From the records below, copy every line that contains the word "next".

---------- SUPPLIED INFORMATION

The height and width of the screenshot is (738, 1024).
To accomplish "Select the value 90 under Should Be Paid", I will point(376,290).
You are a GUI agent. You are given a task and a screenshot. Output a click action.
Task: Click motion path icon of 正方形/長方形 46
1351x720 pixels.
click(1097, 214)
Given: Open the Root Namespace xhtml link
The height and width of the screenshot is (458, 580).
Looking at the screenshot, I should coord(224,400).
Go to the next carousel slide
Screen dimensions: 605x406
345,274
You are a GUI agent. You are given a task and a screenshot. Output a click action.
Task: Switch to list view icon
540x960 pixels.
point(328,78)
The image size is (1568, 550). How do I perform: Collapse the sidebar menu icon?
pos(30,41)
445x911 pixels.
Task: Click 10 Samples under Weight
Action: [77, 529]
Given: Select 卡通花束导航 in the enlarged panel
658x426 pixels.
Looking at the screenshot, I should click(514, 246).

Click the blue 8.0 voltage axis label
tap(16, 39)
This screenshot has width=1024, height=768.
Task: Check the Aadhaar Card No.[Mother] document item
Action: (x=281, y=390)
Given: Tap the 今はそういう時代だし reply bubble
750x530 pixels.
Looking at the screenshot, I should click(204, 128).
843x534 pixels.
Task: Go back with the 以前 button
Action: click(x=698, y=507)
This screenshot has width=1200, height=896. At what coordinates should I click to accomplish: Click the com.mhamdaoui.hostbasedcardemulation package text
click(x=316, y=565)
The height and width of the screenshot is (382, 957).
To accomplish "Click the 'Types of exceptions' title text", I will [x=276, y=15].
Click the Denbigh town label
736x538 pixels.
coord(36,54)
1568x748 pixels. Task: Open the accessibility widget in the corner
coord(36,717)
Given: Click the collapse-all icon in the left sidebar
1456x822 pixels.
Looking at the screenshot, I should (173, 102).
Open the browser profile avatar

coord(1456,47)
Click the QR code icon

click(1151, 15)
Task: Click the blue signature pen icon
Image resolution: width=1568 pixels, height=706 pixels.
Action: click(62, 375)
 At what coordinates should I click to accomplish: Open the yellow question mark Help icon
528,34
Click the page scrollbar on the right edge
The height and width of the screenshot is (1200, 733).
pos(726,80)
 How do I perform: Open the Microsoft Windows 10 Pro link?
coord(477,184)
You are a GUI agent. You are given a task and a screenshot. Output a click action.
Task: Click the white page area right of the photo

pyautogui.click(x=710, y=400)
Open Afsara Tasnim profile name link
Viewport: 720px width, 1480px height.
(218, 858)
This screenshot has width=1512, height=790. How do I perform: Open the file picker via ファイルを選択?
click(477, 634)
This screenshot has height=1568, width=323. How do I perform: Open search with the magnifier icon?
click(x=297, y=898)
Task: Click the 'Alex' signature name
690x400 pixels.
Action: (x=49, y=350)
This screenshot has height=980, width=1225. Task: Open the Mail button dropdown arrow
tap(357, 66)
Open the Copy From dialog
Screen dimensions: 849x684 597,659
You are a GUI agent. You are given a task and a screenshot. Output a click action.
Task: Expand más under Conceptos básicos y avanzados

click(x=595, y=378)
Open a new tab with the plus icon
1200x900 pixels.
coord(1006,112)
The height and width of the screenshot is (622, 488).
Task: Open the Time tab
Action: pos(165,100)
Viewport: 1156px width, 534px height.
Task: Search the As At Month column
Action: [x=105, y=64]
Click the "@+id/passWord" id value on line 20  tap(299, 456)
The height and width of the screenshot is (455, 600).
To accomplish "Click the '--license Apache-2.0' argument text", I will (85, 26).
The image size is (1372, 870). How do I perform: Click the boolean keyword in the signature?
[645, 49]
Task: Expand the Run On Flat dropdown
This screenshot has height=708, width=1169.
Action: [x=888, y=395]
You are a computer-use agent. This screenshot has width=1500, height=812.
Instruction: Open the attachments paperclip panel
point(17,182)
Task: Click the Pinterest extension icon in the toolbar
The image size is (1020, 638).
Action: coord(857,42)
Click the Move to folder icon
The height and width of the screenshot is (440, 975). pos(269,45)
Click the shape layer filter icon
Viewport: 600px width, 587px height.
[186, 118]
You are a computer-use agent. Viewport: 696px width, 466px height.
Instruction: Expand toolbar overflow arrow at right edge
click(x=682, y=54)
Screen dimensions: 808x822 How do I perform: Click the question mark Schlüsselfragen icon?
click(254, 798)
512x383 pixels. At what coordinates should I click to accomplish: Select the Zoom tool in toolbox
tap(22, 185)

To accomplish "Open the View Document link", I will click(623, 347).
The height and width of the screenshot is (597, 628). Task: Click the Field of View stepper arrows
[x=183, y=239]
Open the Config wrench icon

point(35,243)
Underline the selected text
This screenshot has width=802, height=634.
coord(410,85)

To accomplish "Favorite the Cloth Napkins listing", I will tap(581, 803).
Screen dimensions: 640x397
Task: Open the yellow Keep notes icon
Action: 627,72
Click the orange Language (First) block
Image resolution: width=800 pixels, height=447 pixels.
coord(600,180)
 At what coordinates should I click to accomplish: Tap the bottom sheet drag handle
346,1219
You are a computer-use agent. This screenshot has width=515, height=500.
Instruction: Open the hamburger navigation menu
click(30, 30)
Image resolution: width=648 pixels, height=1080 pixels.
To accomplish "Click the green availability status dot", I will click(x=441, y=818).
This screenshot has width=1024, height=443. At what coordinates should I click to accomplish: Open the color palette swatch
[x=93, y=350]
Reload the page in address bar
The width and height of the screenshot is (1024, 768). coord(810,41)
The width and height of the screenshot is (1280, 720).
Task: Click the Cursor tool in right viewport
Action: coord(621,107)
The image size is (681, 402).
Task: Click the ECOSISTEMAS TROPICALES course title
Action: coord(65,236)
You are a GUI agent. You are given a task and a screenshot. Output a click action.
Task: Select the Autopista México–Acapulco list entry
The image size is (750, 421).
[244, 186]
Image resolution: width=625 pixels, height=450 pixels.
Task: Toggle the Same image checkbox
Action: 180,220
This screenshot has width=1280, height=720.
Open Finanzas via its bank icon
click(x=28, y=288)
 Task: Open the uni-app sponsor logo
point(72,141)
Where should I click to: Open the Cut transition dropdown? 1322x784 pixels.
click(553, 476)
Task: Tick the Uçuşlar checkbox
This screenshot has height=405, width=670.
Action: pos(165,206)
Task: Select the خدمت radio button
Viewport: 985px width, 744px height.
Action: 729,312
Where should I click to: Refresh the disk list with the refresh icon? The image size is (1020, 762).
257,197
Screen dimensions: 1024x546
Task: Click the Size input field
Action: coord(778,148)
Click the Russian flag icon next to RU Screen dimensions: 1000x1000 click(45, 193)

--------------------

## RESULT OF THE EXERCISE
Go to the next carousel slide
Click the Russian flag icon next to RU Screen dimensions: 1000x1000 click(45, 193)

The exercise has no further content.